## EXERCISE DIRECTIONS
Copy the entries below word for word, but omit any pictures they contain.

- - -

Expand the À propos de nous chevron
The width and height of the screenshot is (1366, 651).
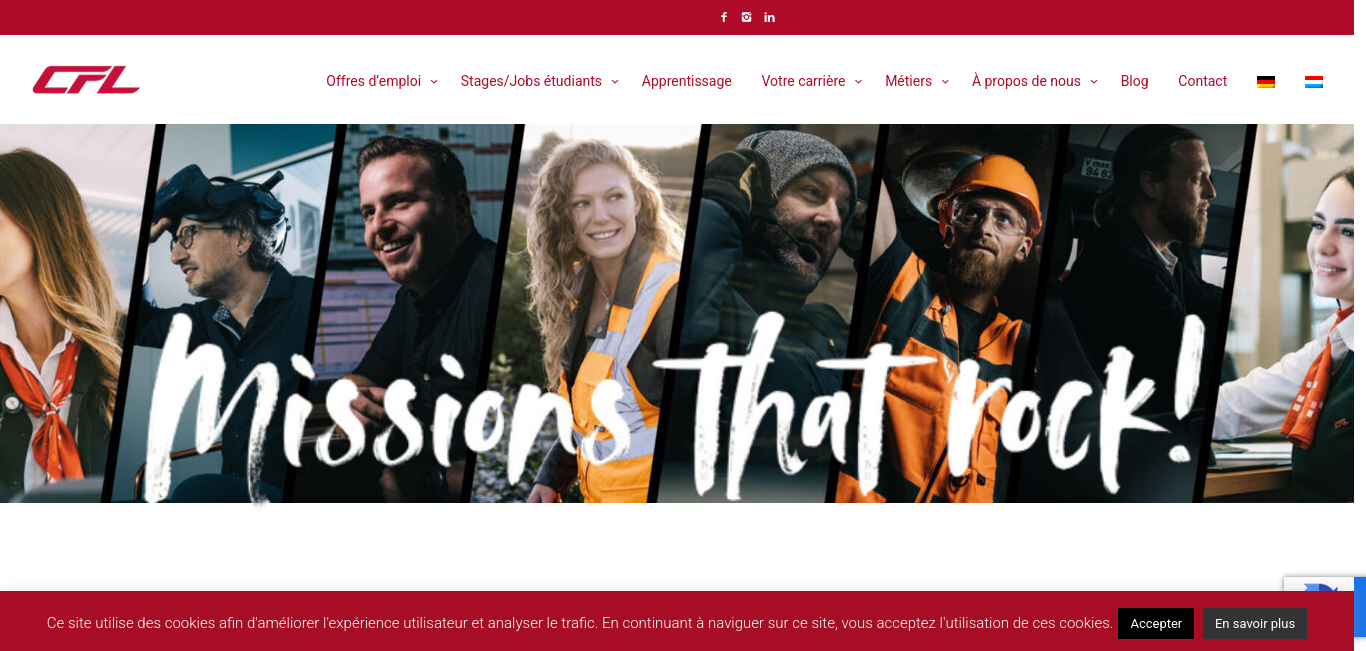point(1094,82)
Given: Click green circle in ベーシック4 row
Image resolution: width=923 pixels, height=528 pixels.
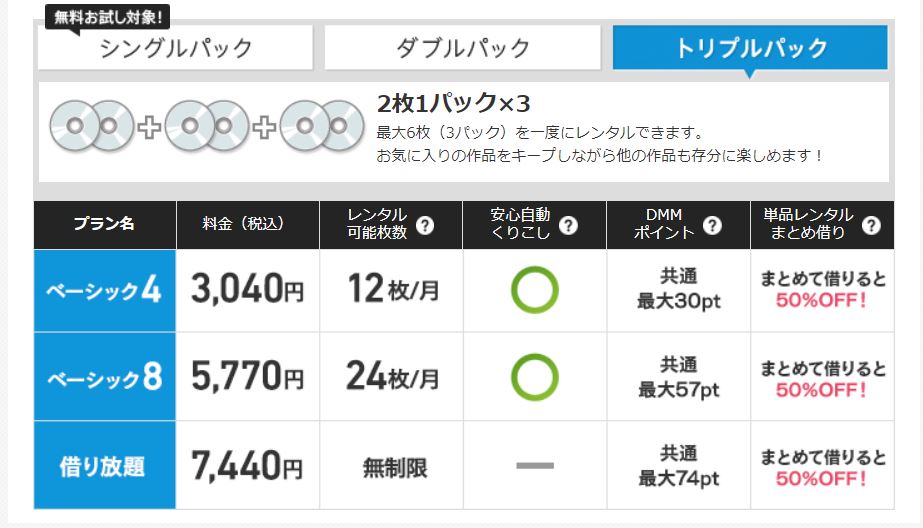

- - -

## RESPONSE
Expand the À propos de nous chevron
The width and height of the screenshot is (1366, 651).
point(1094,82)
Given: Click green circle in ベーシック4 row
Image resolution: width=923 pixels, height=528 pixels.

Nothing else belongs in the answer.